» **Description of the task**: Which rows below contain the string "Identify"? Copy out each of those rows in full, matching case exactly.
--- start ---
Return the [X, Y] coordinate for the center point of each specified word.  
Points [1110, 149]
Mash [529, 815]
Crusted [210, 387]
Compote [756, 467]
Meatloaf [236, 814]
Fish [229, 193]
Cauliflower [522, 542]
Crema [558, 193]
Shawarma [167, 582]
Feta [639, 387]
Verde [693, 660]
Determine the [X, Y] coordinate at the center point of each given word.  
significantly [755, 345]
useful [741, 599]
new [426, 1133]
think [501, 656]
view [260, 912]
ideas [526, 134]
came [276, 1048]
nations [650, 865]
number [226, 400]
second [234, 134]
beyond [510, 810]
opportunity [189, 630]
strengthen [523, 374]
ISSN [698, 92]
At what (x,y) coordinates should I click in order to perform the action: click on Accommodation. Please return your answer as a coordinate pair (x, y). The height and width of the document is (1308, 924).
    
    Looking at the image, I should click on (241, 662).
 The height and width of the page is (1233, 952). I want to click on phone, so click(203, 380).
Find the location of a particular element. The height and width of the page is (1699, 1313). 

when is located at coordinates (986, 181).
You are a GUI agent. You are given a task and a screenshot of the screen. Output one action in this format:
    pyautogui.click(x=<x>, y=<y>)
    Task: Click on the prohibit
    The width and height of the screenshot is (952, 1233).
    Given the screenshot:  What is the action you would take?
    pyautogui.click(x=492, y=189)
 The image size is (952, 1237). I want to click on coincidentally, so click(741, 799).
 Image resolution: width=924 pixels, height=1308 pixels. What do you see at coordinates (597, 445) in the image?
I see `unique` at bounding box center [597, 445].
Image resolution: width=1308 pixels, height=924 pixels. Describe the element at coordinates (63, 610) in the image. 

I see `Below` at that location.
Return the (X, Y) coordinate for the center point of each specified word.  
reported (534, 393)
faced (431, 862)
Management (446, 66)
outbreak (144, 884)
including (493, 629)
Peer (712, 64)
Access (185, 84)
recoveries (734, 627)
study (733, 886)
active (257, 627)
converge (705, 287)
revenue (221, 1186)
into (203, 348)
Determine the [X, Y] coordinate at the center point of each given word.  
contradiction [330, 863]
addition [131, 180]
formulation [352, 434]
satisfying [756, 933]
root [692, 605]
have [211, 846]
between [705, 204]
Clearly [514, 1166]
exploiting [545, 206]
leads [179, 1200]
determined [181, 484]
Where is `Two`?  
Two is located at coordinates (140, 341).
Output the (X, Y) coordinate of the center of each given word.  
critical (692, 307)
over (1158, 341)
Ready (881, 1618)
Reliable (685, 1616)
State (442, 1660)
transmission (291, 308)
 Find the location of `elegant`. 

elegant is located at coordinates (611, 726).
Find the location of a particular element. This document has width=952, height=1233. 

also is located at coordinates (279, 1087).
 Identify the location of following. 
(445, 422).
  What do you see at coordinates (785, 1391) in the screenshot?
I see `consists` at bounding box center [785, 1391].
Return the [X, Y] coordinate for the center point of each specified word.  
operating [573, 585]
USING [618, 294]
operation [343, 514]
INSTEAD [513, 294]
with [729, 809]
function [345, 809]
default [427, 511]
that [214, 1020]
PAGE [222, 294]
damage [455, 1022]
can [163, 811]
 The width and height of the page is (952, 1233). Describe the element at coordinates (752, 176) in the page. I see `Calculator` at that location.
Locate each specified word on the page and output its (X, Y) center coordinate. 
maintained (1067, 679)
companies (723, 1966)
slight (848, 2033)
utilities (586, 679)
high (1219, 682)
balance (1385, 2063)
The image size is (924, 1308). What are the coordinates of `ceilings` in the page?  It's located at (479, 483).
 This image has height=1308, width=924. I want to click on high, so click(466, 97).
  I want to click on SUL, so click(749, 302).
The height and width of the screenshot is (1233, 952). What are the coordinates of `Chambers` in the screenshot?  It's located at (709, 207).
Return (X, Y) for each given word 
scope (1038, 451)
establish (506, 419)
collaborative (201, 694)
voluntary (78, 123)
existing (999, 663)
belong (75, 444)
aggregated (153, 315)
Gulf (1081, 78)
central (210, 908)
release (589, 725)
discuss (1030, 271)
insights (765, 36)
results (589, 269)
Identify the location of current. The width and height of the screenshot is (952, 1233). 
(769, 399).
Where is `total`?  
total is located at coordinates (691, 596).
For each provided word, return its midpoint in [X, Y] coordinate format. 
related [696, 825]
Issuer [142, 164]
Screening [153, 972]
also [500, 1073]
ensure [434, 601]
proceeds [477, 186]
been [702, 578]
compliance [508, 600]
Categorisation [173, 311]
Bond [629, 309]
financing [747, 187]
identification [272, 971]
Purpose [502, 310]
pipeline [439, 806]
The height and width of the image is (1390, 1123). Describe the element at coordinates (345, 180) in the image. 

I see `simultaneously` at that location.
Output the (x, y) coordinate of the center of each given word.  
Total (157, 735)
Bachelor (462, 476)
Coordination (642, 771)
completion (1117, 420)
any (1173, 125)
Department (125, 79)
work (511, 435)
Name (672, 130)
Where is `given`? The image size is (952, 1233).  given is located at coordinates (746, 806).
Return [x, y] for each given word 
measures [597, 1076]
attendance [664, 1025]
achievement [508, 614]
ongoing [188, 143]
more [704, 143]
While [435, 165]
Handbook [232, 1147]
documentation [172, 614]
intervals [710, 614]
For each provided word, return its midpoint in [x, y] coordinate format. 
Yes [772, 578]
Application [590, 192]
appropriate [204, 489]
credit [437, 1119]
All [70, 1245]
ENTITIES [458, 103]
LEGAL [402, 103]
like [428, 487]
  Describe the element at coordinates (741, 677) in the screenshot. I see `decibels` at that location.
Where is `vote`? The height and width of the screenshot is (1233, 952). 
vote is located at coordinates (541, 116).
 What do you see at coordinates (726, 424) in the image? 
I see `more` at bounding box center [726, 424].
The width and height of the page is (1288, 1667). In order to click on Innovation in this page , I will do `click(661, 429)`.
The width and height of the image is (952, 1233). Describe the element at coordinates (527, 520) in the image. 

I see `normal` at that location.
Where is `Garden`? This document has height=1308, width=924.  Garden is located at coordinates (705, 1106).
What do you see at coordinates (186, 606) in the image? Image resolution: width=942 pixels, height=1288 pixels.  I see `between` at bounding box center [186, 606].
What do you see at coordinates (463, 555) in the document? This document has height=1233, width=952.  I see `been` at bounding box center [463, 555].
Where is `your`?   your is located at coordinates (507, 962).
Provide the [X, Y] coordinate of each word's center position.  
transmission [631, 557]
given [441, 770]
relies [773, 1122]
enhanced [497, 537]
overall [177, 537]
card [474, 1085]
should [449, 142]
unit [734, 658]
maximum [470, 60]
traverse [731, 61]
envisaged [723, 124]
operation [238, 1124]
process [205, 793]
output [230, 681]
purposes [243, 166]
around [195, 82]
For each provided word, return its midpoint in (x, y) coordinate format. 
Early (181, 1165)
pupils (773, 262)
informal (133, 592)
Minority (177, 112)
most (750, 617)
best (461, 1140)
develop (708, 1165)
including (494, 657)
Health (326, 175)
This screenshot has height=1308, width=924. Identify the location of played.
--- end ---
» **Task solution**:
 Identify the location of following. 
Identify the location of current. The width and height of the screenshot is (952, 1233). 
This screenshot has height=1308, width=924. Identify the location of played.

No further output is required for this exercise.